Many of them are left literally alone when they are ill and we cannot accept that as a democratic society and we must help them navigate the system as best as we can. The final point which I have mentioned earlier is the emerging health market. There are great opportunities, I believe, for South Australia to actually use the notion of health which is now a global notion to take ideas into the world and to invite people to South Australia, be it ideas of bio innovation or be it the healthy tourism that South Australia Tourism is looking at, but particularly also education. Remember I told you that about 10 percent of each OECD country – 10 percent of the employed population works in health. Think of the emerging economies. Thinks of their growth in health services and think of the fact that China, that India, that Korea, that all these countries need to train health professionals.

There’s a tremendous opportunity here for South Australia, not only to train professionals but also to help build schools of training in those countries to develop partnerships, to move forward in innovative ways that, I think, can really open up new vistas and, at the same time, bring new people to South Australia. So the very last point is all this needs research.
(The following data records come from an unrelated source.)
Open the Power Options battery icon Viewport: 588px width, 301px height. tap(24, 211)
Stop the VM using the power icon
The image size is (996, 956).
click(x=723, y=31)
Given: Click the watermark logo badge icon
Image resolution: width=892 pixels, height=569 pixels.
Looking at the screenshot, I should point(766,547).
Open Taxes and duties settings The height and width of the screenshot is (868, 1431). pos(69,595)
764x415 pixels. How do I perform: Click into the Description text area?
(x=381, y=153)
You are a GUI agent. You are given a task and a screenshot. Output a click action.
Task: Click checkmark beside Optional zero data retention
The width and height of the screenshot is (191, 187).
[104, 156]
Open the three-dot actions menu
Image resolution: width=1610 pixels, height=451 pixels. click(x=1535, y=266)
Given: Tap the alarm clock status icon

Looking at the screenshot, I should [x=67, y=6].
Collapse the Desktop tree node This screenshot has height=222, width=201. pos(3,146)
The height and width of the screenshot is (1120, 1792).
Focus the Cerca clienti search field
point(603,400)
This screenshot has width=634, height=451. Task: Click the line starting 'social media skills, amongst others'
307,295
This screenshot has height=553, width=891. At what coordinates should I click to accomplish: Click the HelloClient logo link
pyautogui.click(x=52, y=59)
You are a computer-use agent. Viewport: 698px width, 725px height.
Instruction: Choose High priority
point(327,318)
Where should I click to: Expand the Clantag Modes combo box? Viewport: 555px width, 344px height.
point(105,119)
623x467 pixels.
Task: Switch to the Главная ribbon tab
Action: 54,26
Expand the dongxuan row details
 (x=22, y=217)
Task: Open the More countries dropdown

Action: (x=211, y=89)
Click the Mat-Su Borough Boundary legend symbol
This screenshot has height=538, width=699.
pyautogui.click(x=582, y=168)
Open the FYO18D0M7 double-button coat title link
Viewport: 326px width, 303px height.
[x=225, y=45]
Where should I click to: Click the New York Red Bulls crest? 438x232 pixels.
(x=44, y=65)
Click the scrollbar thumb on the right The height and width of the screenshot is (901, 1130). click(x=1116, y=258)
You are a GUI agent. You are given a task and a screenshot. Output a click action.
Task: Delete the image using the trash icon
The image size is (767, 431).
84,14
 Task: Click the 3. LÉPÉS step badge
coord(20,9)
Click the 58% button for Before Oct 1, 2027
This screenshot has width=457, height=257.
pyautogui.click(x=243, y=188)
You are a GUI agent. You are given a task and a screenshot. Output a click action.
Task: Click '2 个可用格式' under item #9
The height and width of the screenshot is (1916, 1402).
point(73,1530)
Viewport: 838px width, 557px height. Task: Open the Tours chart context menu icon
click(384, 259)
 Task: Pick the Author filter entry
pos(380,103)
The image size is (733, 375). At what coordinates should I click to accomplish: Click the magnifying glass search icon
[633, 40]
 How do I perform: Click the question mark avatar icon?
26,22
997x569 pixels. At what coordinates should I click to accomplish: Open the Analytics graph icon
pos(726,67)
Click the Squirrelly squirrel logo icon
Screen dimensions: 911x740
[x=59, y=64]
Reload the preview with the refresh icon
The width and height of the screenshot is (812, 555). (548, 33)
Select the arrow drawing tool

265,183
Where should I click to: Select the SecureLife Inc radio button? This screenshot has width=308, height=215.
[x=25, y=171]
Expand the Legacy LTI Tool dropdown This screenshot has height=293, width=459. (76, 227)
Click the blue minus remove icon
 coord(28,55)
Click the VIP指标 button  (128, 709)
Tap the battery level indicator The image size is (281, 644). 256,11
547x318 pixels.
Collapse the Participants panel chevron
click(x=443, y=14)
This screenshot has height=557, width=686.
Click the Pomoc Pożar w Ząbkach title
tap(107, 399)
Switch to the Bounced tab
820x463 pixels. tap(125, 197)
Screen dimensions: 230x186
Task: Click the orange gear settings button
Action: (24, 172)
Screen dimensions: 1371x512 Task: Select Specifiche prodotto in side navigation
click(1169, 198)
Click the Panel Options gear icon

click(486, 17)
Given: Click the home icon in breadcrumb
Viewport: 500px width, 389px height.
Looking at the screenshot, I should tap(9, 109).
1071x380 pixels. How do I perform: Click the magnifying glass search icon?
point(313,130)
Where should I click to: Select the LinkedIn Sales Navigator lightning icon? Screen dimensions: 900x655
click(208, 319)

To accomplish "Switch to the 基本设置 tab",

South Australia has excellent universities. What needs to be supported, I believe, a little bit more is the inter-disciplinary research capacity and, I think, that is particularly possible through the health lens research – really building a new type of health research program around South Australia’s strategic plan. I’ve suggested a cohort study to go with Generation Health, South Australia and, as I’ve already mentioned, I’ve suggested a health literacy survey.

So those are some of the elements when we think health. To think health as well being, to think health in all policies and establish mechanisms, to think health beyond government and create partnerships and have health as a goal of other organisations, to include citizens and to include, in particularly, the voice of young people in the health conversation and to include the traditional owners of this land, the Aboriginal people, in that conversation at every point in time. So if South Australia were to move along this direction, I think, it could extend significant global leadership which is why I chose a map that has Australia in the middle and, I guess, South Australia in the middle of the middle then. And there are suggestions that there should be a regular Premiers’ health summit in this state sharing the experience of South Australia in health in all policies and with Generation H.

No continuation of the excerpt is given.